# Aim of the exercise
The answer is all of the entries below, repeated exactly and free of pictures.

=== Given records ===

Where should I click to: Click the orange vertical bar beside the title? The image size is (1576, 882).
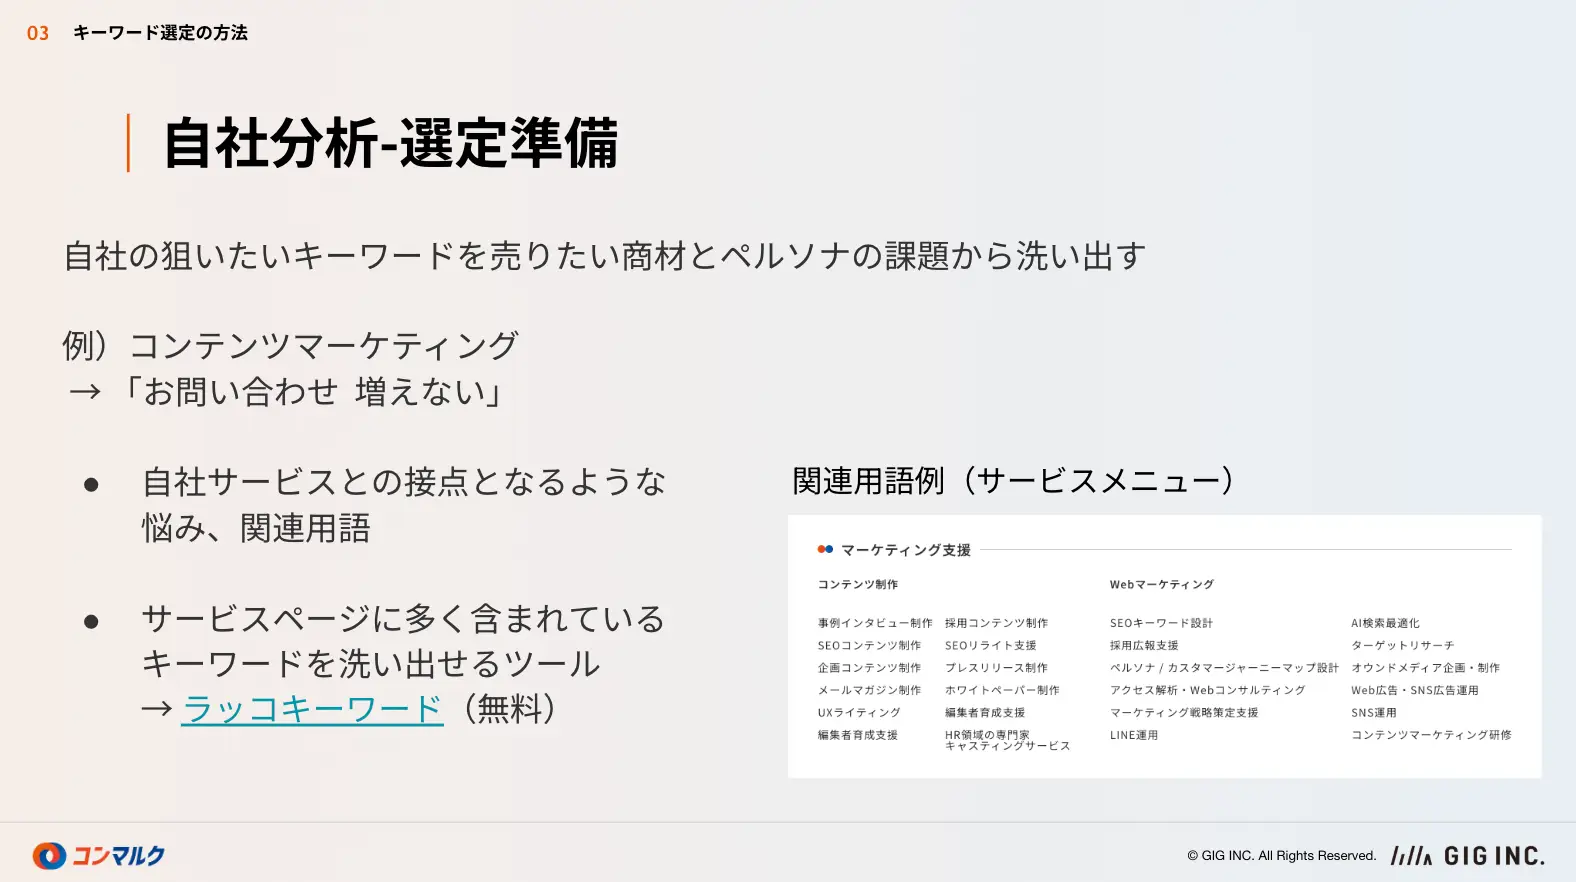(x=128, y=143)
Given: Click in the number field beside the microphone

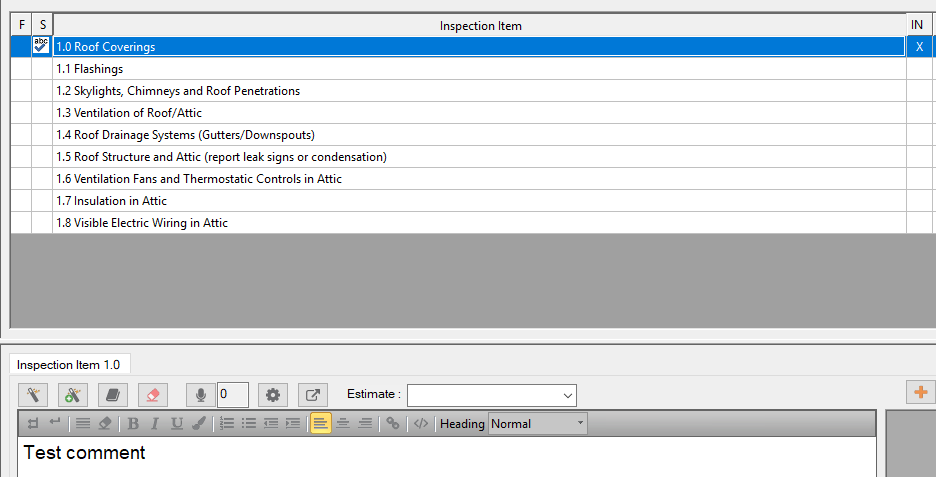Looking at the screenshot, I should pos(233,395).
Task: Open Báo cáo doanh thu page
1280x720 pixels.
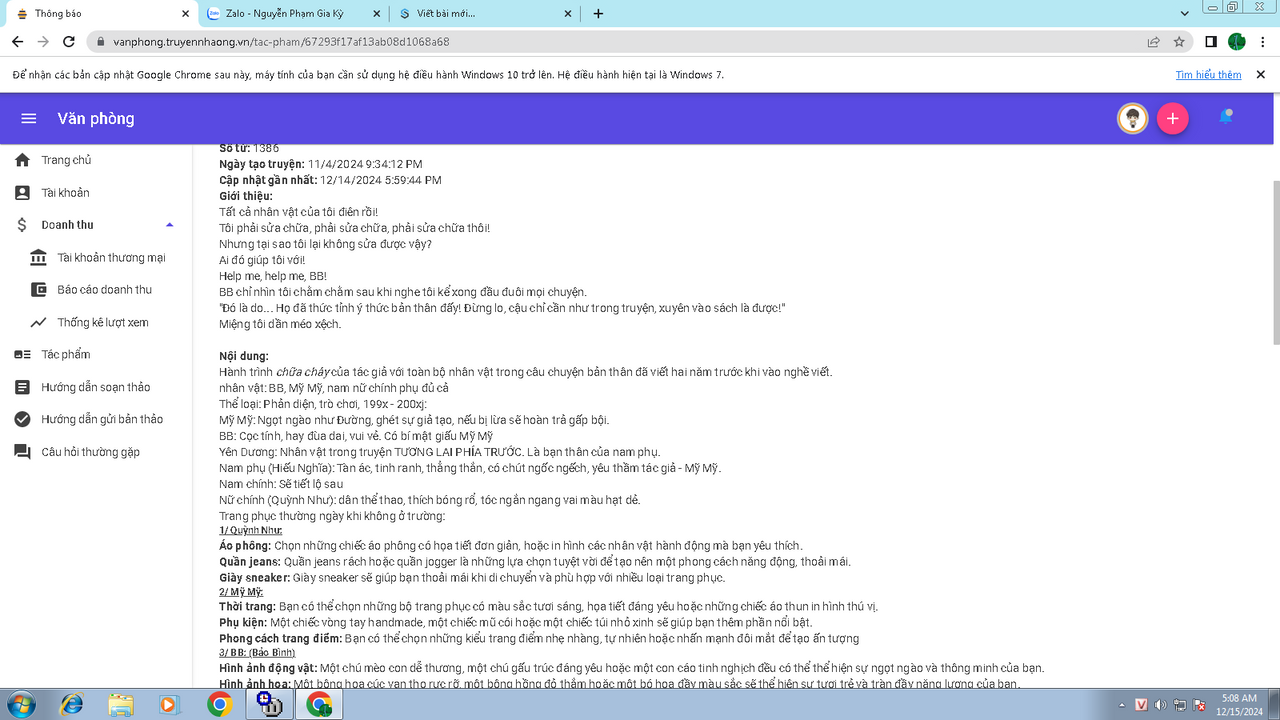Action: tap(104, 290)
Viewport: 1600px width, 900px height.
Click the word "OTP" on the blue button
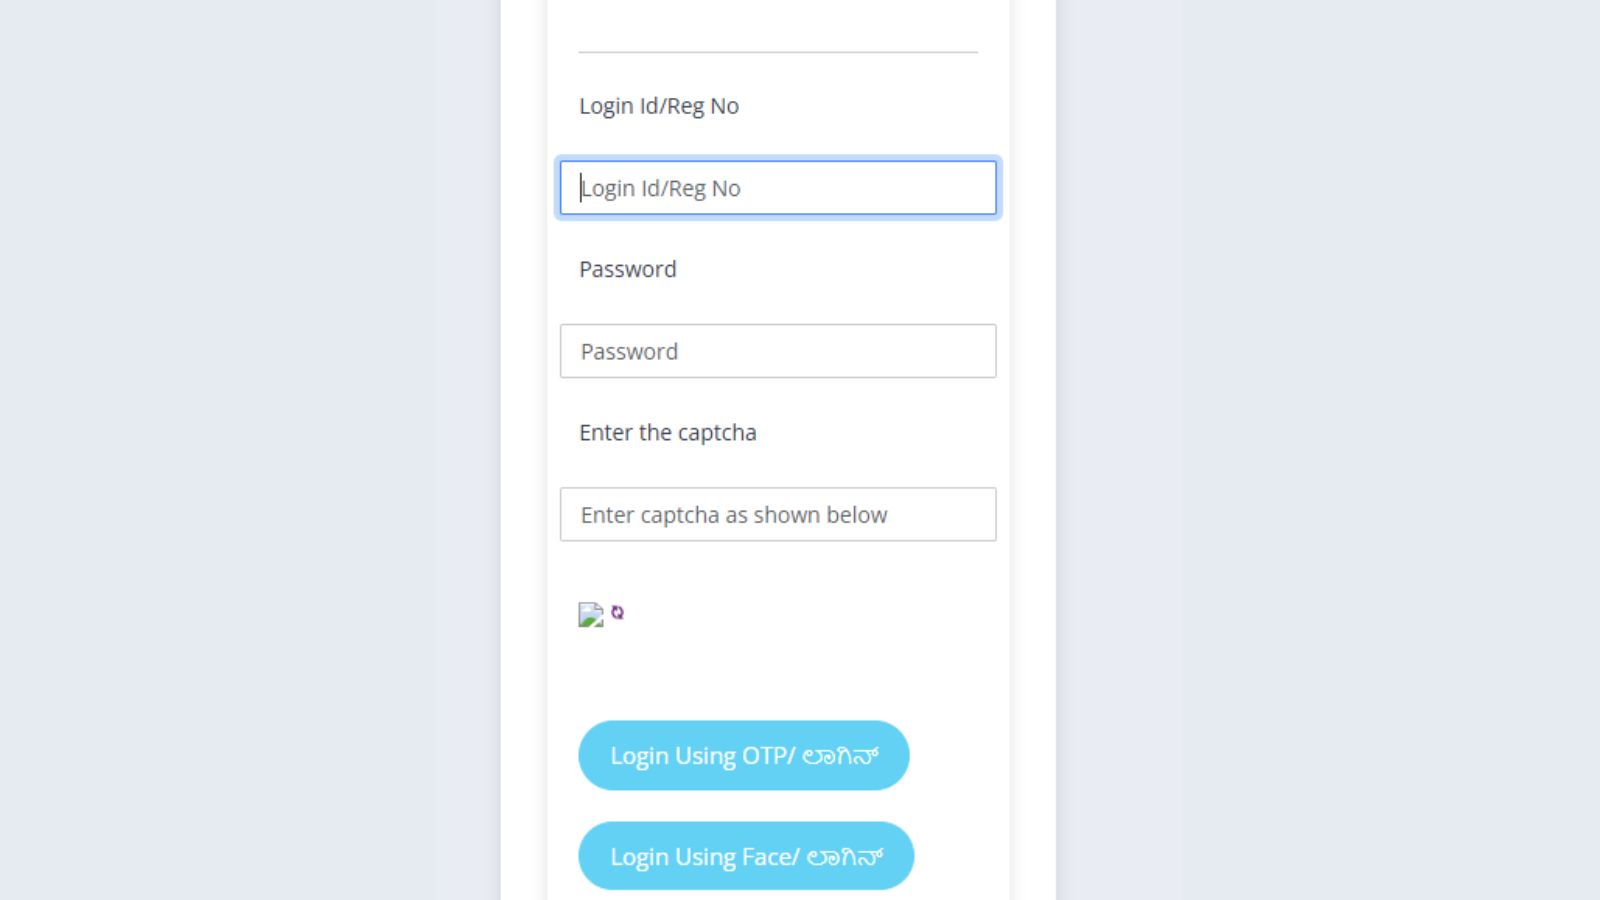(x=765, y=756)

===

# Task solution
Where should I click to: Click the orange vertical bar beside the title? The image size is (1576, 882).
(x=128, y=143)
Given: Click in the number field beside the microphone

Looking at the screenshot, I should pos(233,395).
Task: Open Báo cáo doanh thu page
1280x720 pixels.
Action: tap(104, 290)
Viewport: 1600px width, 900px height.
Click the word "OTP" on the blue button
(x=765, y=756)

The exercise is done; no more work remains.